Cerimonia il 7 dicembre a Livorno
Ora la sfida è creare un equipaggio per la nave, mentre la Camera ha già approvato il programma per adeguare la nave a operare i caccia a decollo verticale F-35B.

La lunga gestazione della LHD Trieste è finita. Dopo quasi cinque anni di lavori presso il cantiere del Muggiano di Fincantieri e decine di uscite in mare, la più grande nave mai costruita in Italia dal dopoguerra verrà ufficialmente consegnata alla Marina Militare il prossimo 7 dicembre a Livorno, con una cerimonia a cui dovrebbe partecipare anche il presidente della Repubblica Sergio Mattarella. Lo scafo costruito è stato Castellammare di Stabia tra il luglio 2017, data del taglio della prima lamiera, e il maggio 2019, giorno del varo. In seguito i 245 metri di Nave Trieste sono arrivati alla Spezia il 7 gennaio 2020. Allora la prospettiva era di vederla entrare in servizio entro il 2022, ma le operazioni di completamento e soprattutto i sea trials (cominciati nell’estate del 2021) hanno presto reso evidente tutte le sfide che un progetto così avveniristico avrebbe presentato. Così la data presunta di consegna si è progressivamente spostata in avanti fino ad arrivare a questo mese.

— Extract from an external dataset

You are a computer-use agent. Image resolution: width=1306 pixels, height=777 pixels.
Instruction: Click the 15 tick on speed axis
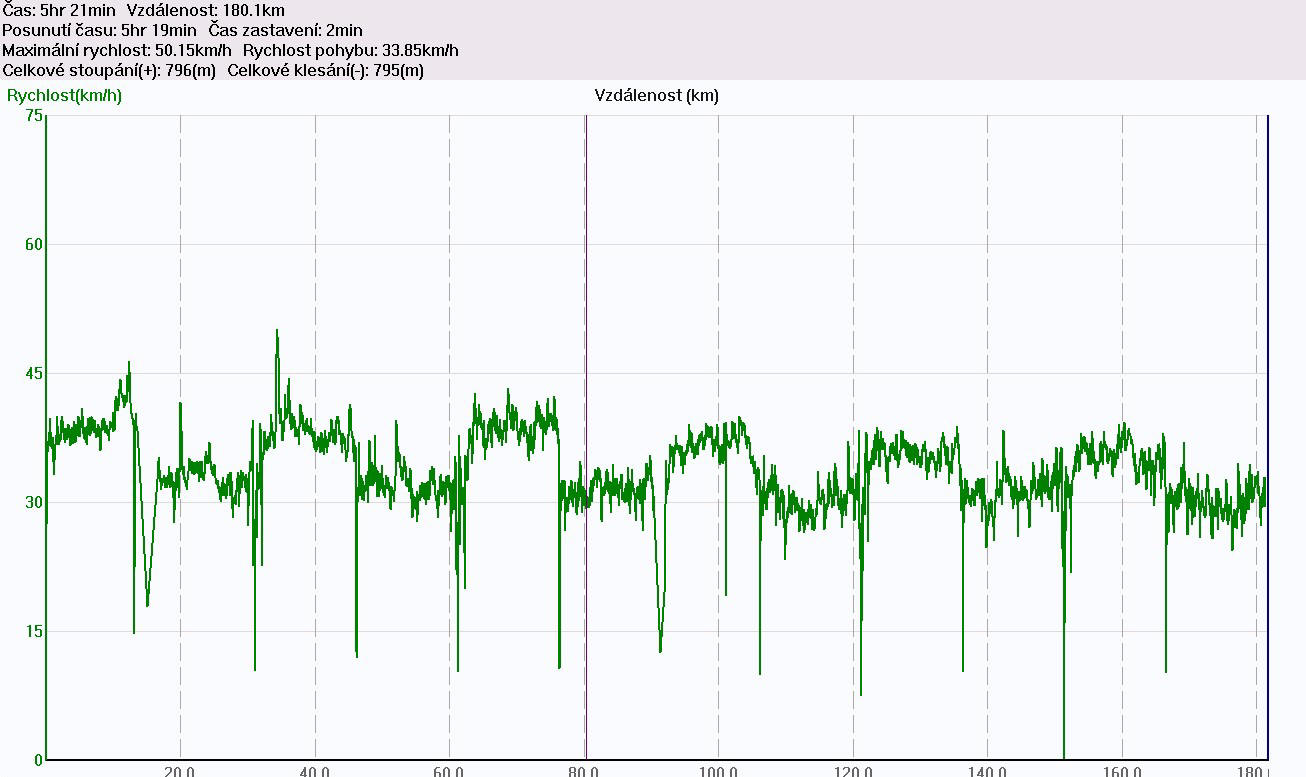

Ora la sfida è creare un equipaggio per la nave, mentre la Camera ha già approvato il programma per adeguare la nave a operare i caccia a decollo verticale F-35B. Il Trieste, che prende il posto del Garibaldi nella squadra navale, non saluterà quindi la Spezia a breve anche nel lungo periodo è probabile il suo assegnamento a Taranto (piuttosto di Brindisi). Dopo la cerimonia di Livorno, altro passaggio importante sarà la consegna della bandiera di combattimento che, a quanto si ipotizza nell’ambiente, dovrebbe avvenire proprio nella città di Trieste. Il capoluogo giuliano peraltro accoglierà il prossimo febbraio il ritorno di Nave Vespucci dal viaggio attorno al globo iniziato a luglio 2023.